Hey, Karina. Nice to .... "see" you!
It means "you confused me... you are pure beauty". More correct is "sketi omorfia" or "sketa panemorfi" even better "apla panemorfi".


----------



## Karina (Brazil/Portugal)

Hey Tetina you are so lovely  Thank you again!!

Ahh, now i know what the sentence means and thank you for gimme some examples and translation! 
but i don't know how can i use the word apla or sketi!
Could you gimme some more examples whit apla and sketi?
Please!! 

Thank you again dear... Tetina!! xD Mats Mouts!


----------



## ~ceLine~

As I know "apla" means "just" .. Am I right?
"*apla teleia*", *just super* .. As I know, we can use it like that but I've no idea about thr other _=P_


----------



## Tetina

Well, let's see how to explain it in simple way...
*Apla = simply, just, only, plainly*
*sketos(m) / sketi (f)= pure, unmixed, straight*

We use "sketos/i" to say that someone has one quality not more nor less than what you mean:
eisai _sketi_ omorfia = just beauty
eisai _sketos_ belas = you are just trouble
eisai _sketos_ vlakas = you are just stupid

"Apla" we use it to show our intention to speak simply, without many words:
eisai _apla_ panemorfi {you don't find many words to express her beauty}. May I add here that _panemorfi_ means "the most beautiful of all" and that's why is a big compliment without needing any more words.

- What happened? I don't see you good.
-eimai _apla _kourasmeni = I'm simply/just tired

_apla_ thelo na po....= I simply/just want to say...

But be careful: when you want to order you drink/ food *unmixed* you use "sketos/i"
sketos cafes= black coffee {without sugar, milk etc.}
sketi vodka = vodka without juice/ice tec.
sketi makaronada = spaghetti without sauce

You cannot say in any case "aplos cafes", "aplo tsai", "aplo whisky" etc.

I hope you understood...
It's difficult to explain when you are native speaker!

Ta leme (= see you)
Filia, kali mou. (=kisses, my dear)


----------



## Karina (Brazil/Portugal)

Tetina you are a perfect teacher!!
I understood everything that you explained to me... Thank you to give me your time to teach, to explain!
Thank you is no enough... now i know how to use these words thank you again!

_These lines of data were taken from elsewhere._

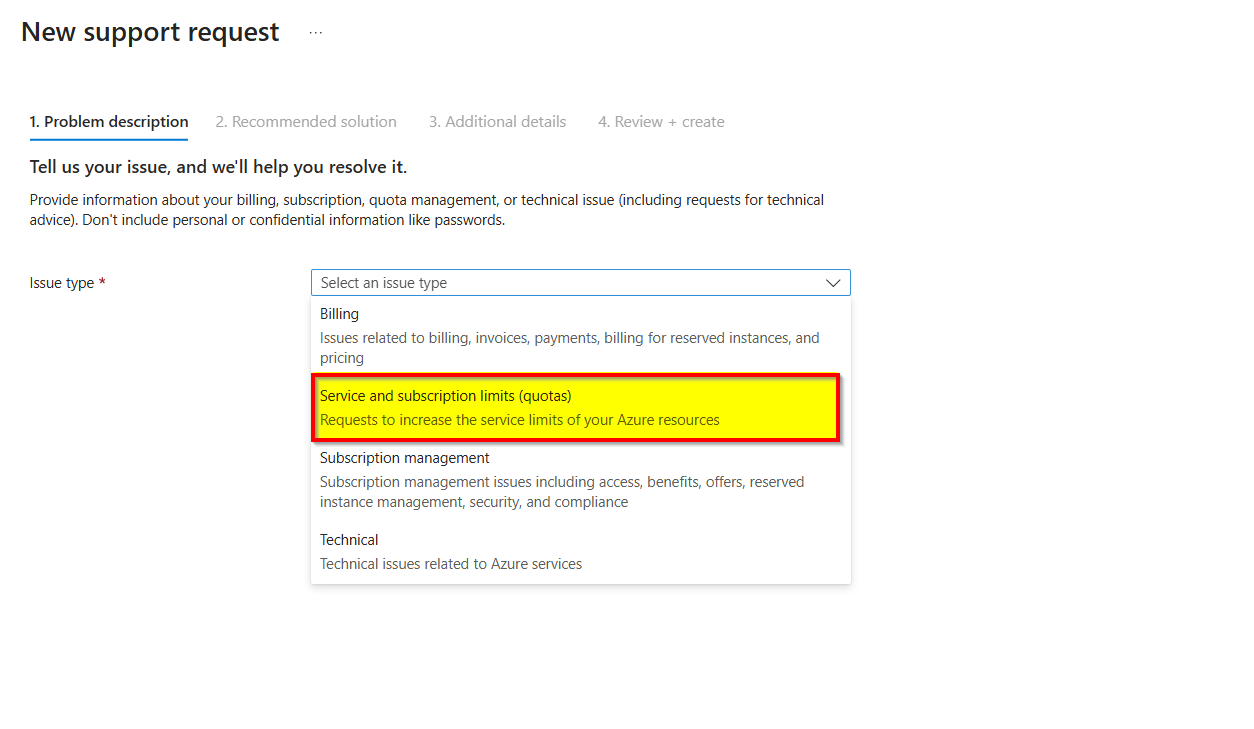
Task: Click the 'Select an issue type' combo box
Action: click(580, 283)

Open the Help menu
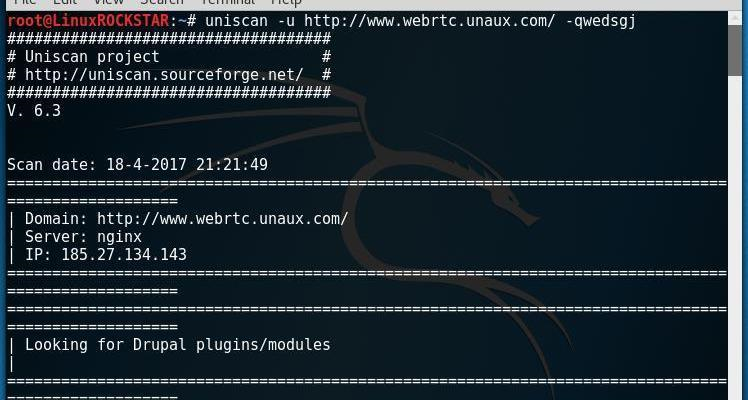coord(286,2)
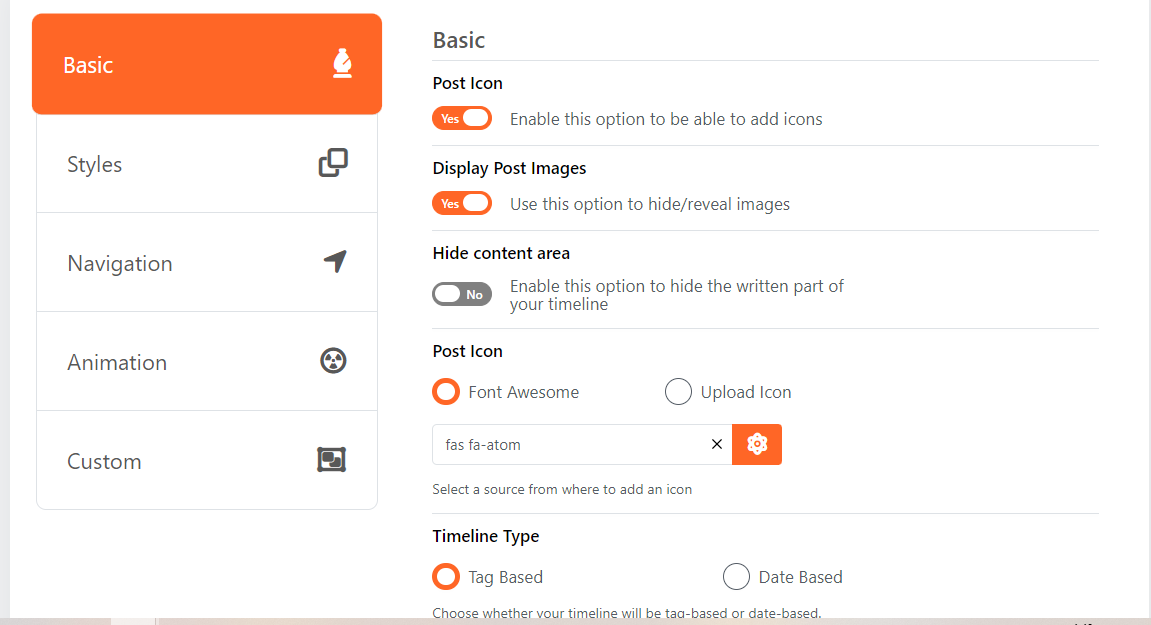The image size is (1151, 625).
Task: Choose the Date Based timeline type
Action: coord(736,576)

And thank you to Celineee to try explain it to me!!  thank you fili mou!

Thank you to both of you!!

Ta leme... polla filakia se sena! * Mats Mouts!! xD


----------



## ~ceLine~

Yes Tetina, thank you, really super explanation.!

(Filakia polla Karinaki mou =D)


----------



## Tetina

Ααα, τίποτα (=nothing). You are both welcome.


----------